What Makes It Unique
Unlike most play spaces, you’ll find tailored areas for different age groups—toddlers aren’t dodging big kids, and older ones get challenging obstacle courses and multi-level jungle gyms. The size of places like Megacity is shocking: some have two-storey slides and zip lines you'd expect at an outdoor park, just indoors.
If you’re in Toronto with kids and the weather turns miserable, indoor play centres are the backup plan that can absolutely save your day. And honestly, even when it’s not raining, they’re often worth it just because the kids come home exhausted in the best possible way. Around the GTA, there are a few standouts that parents actually talk about for good reason, not just because they’re indoors and heated.

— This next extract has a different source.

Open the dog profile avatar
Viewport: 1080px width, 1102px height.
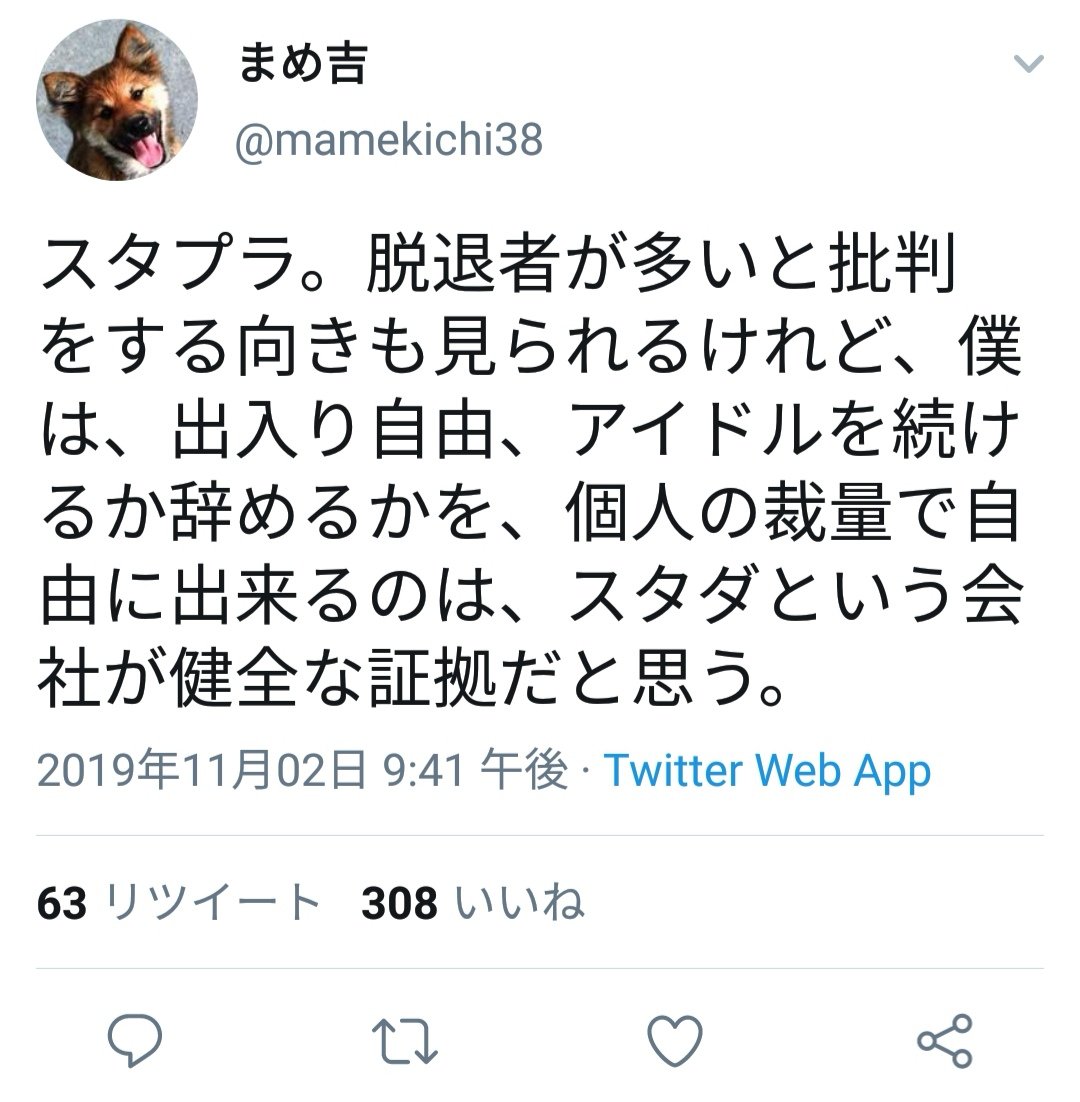click(117, 100)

Megacity is the one people bring up first if you’ve got kids in that 5 to 12 range and they need to burn off serious energy. It’s at 2370 Midland Ave in Scarborough, and the main attraction is this huge multi-level climbing structure that feels endless once the kids disappear into it. We’re talking three floors of tunnels, slides, rope bridges, crawl spaces, and obstacle sections where they can loop around again and again without getting bored. That’s the magic of it: it’s not a one-and-done setup. Kids actually stay busy for hours, and not in that glazed-over screen way either. They’re sweating, climbing, negotiating turns, making temporary best friends, and coming back to the table only for water or fries before heading straight in again. If you’ve got a child who hates sitting still, this place tends to work.

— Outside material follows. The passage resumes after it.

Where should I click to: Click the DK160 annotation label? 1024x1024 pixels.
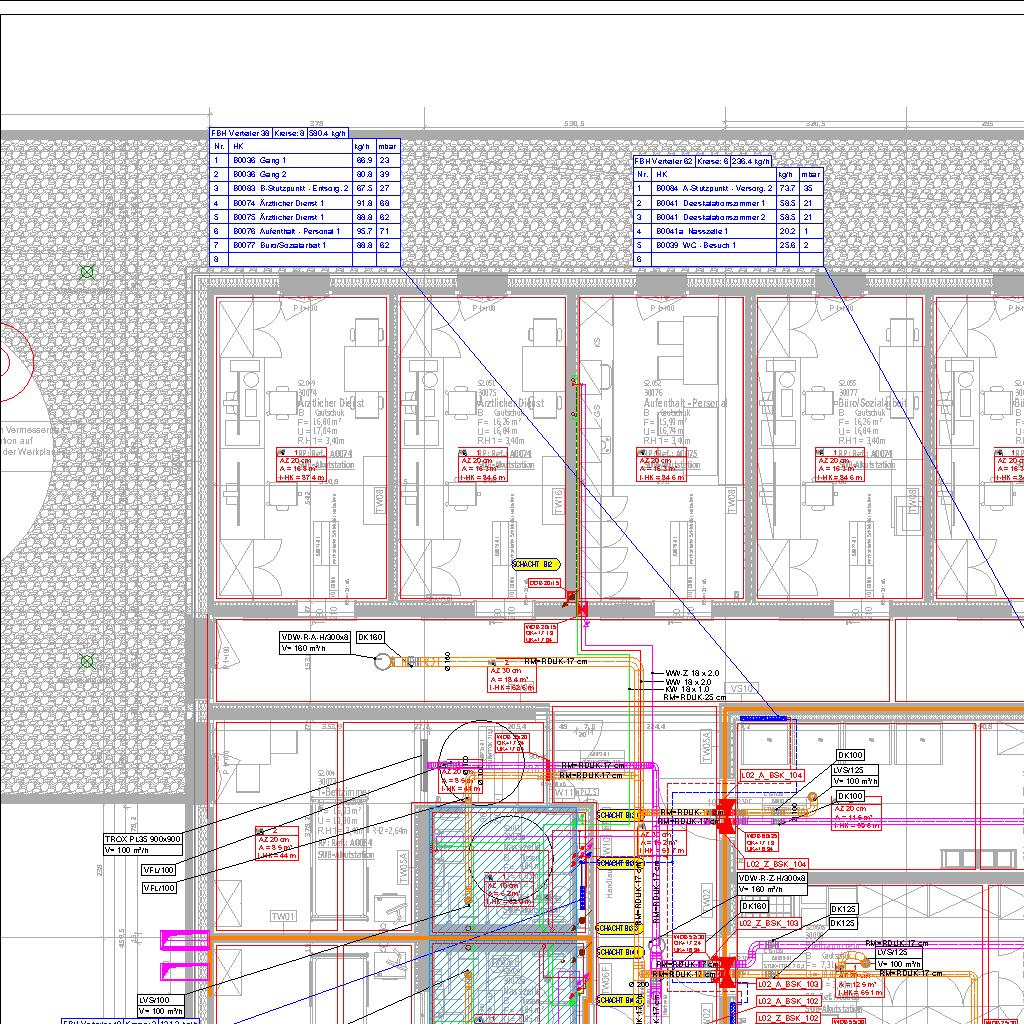pyautogui.click(x=370, y=636)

For younger kids, Peanut Club is a much better fit. It’s built for under-5s, and that matters. You’re not worrying about a toddler getting flattened by a nine-year-old flying out of a tube slide. It’s softer, calmer, and scaled properly, with padded climbing pieces, mini slides, ball areas, and enough sensory stuff to keep little ones interested without overwhelming them. It’s also one of those places where parents can actually exhale a bit. You still supervise, of course, but the pace is gentler and the whole room feels designed around early childhood chaos rather than bigger-kid mayhem.

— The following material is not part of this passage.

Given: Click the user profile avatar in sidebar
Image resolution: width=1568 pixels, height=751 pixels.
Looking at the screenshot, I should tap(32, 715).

Then there’s Jump Zone, which is the move when your kids want something more physical and don’t mind going full throttle. Think trampolines, foam pits, and that very specific kind of excited yelling that happens when children realize they’re allowed to launch themselves at padded surfaces. It’s usually best for school-age kids, though confident younger ones sometimes love it too depending on the setup and supervision times. Grip socks are often required, so it’s worth checking before you go unless you want to buy another pair at the desk.
A practical note: these places can get packed on weekends, PA days, and during long stretches of bad weather, so going earlier in the day helps a lot. Bring water bottles, dress kids in light layers because they heat up fast, and if your child is nervous, give them 10 minutes to warm up before deciding they “don’t like it.” Most of the time, once they see another kid disappear into a tunnel or bounce into a foam pit, they’re in. For families visiting Toronto, this is one of the easiest ways to fill a half-day without a lot of planning, and for locals, it’s a repeat lifesaver.